*Material shown:*
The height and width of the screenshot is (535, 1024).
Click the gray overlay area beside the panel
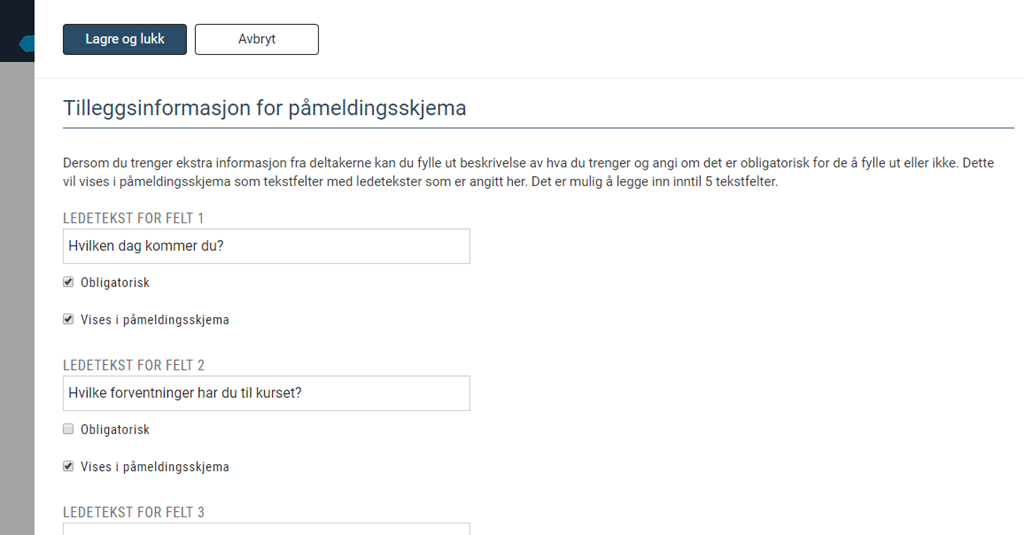pos(17,294)
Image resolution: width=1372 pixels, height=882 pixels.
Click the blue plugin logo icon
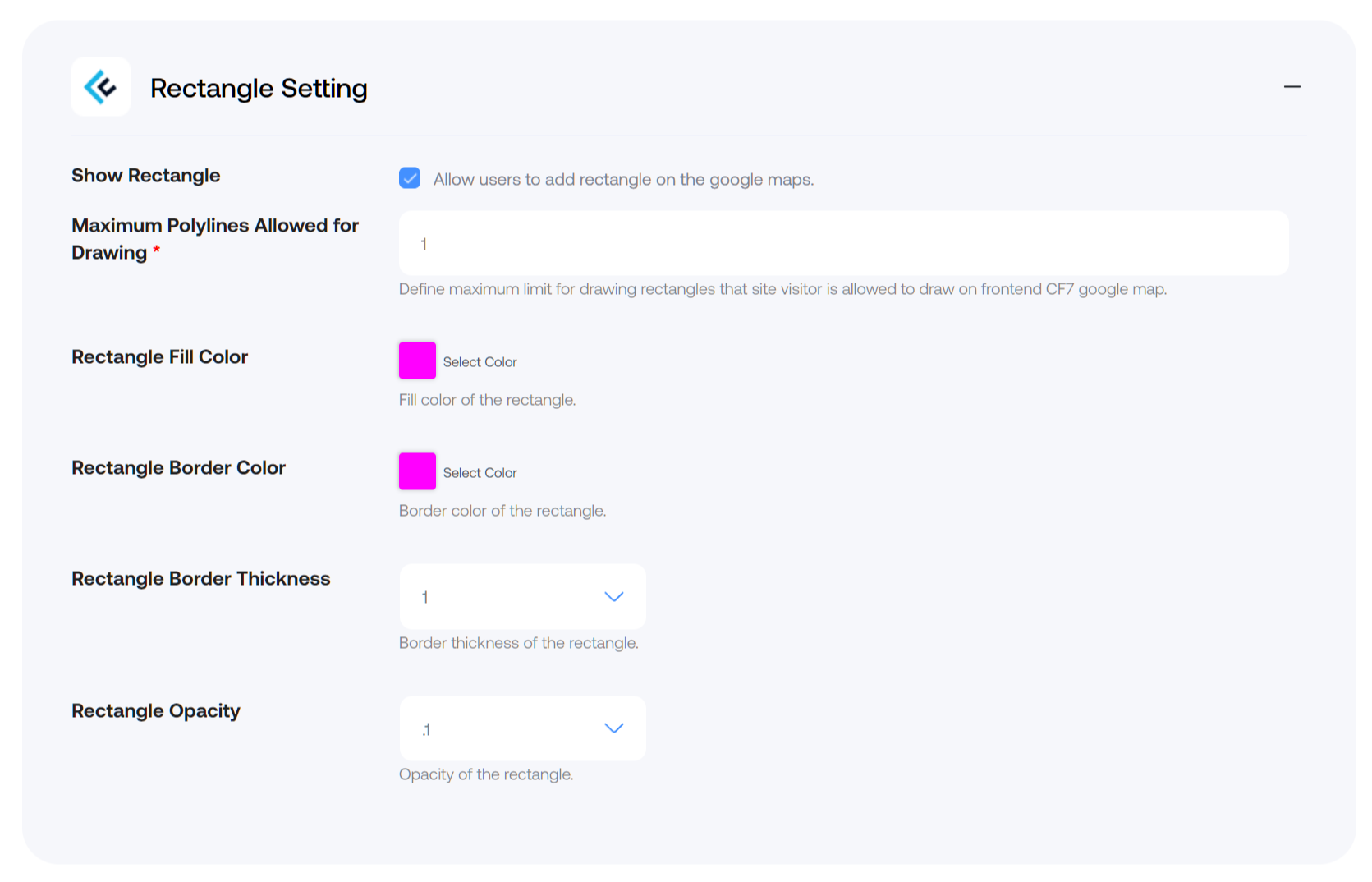point(100,87)
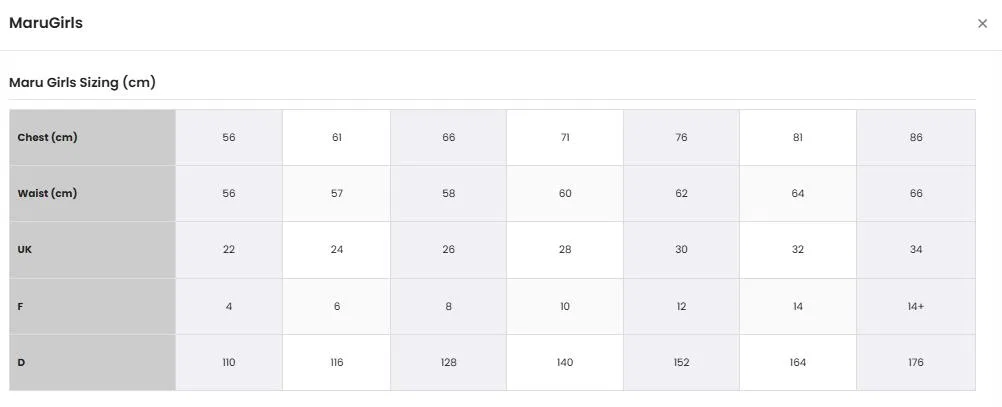Select the Chest (cm) row header
This screenshot has height=407, width=1002.
pos(93,137)
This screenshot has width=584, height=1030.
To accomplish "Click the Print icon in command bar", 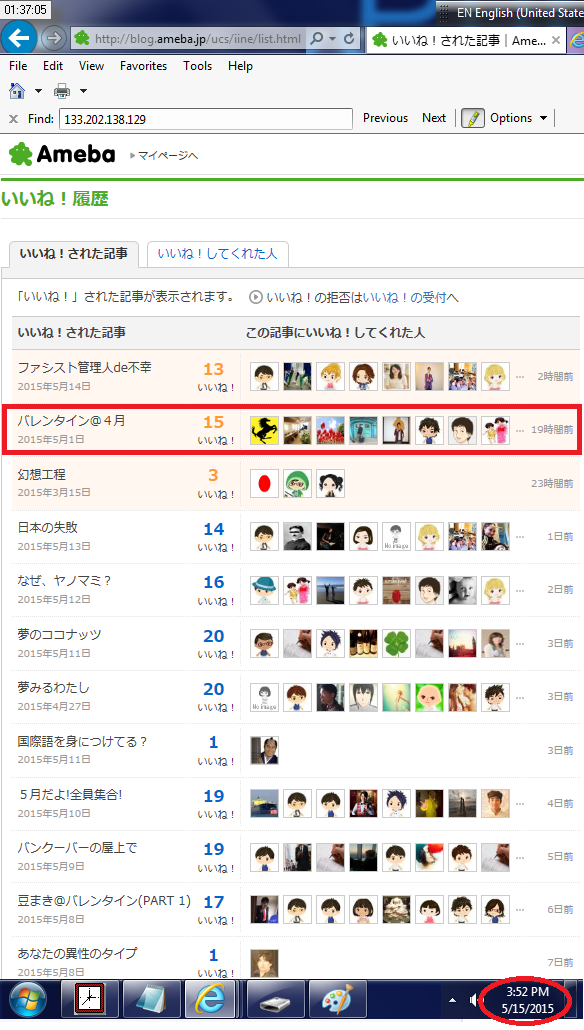I will pos(62,91).
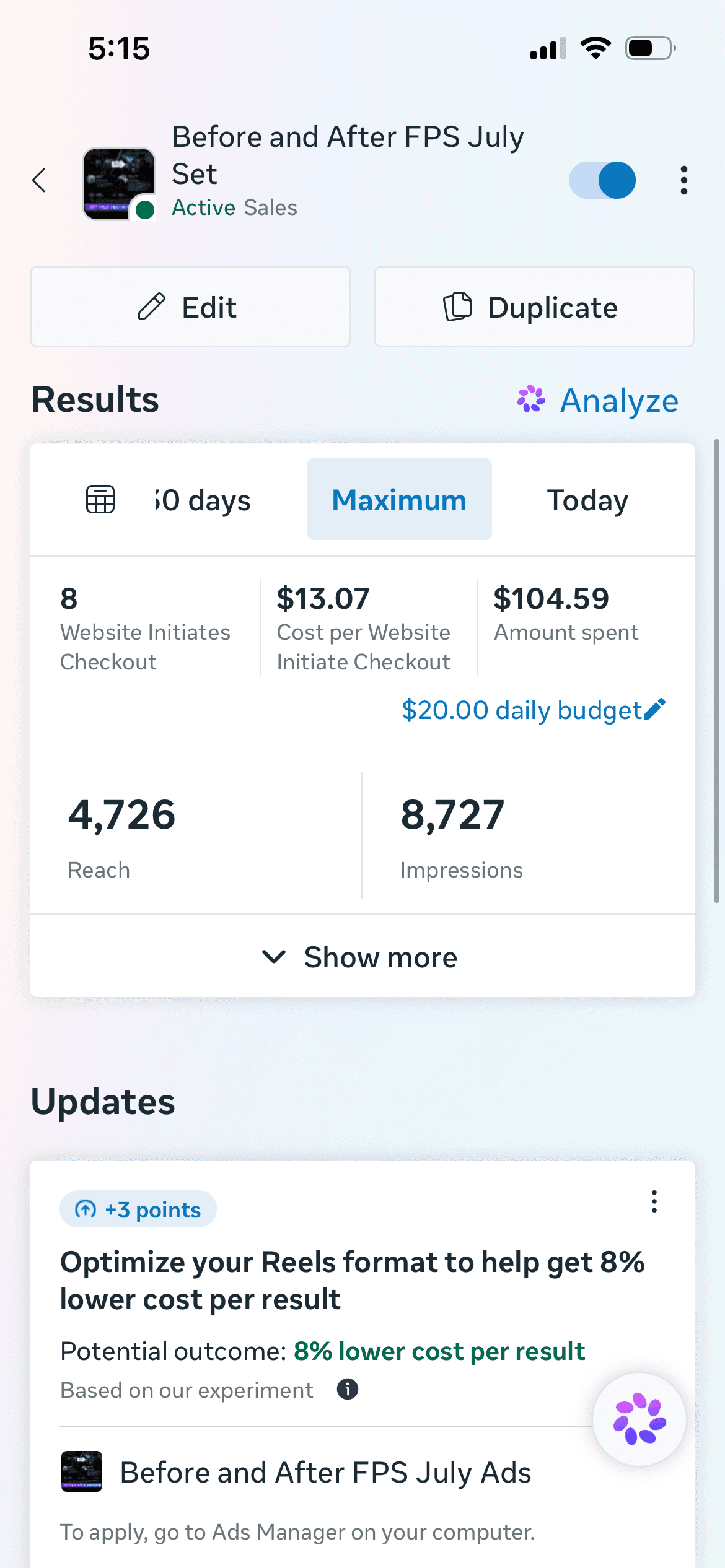Click the Show more chevron arrow

(274, 957)
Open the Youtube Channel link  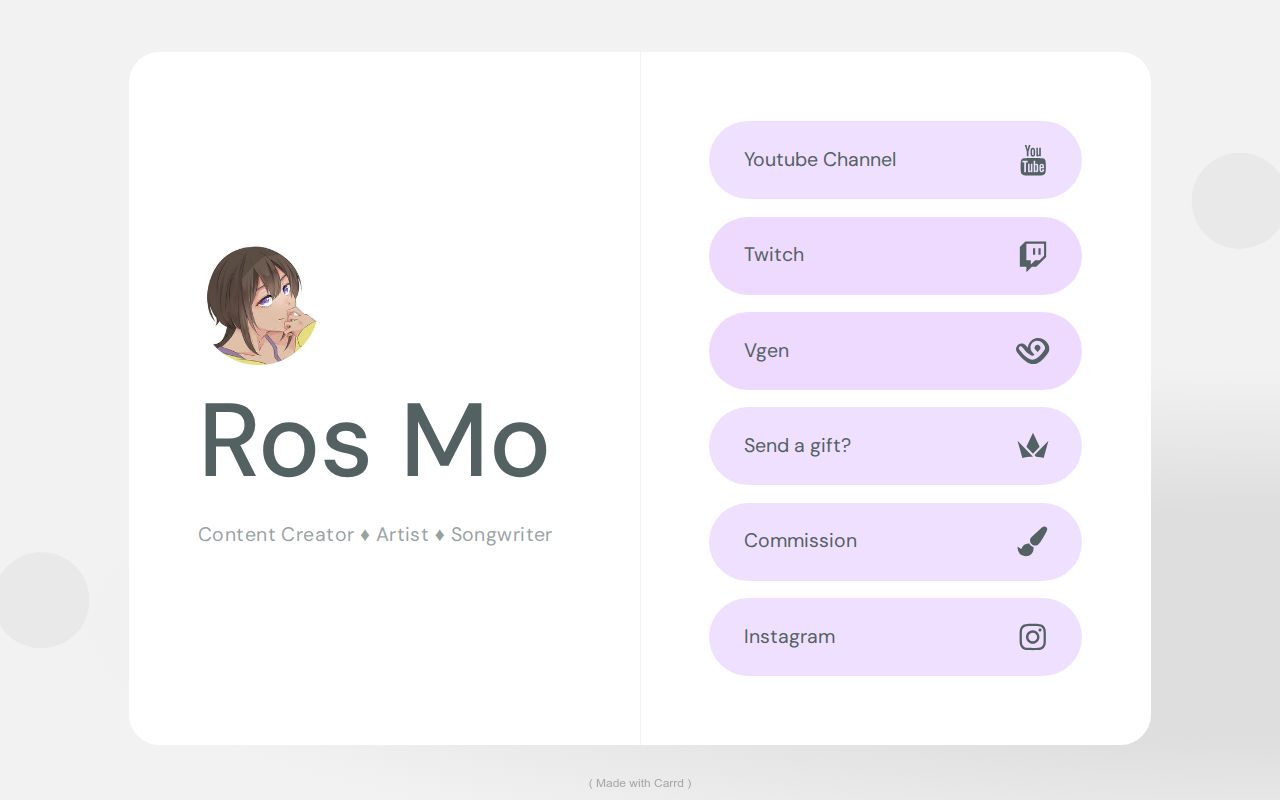pyautogui.click(x=895, y=160)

*What is required:* Print, word for word, the lines above that run from the line containing "Image resolution: width=1372" to the line containing "This screenshot has width=584, height=1030.", both included. Keep the pictures out.

*The completed task:*
Image resolution: width=1372 pixels, height=882 pixels.
Click the blue plugin logo icon
point(100,87)
Select the Chest (cm) row header
This screenshot has height=407, width=1002.
pos(93,137)
This screenshot has width=584, height=1030.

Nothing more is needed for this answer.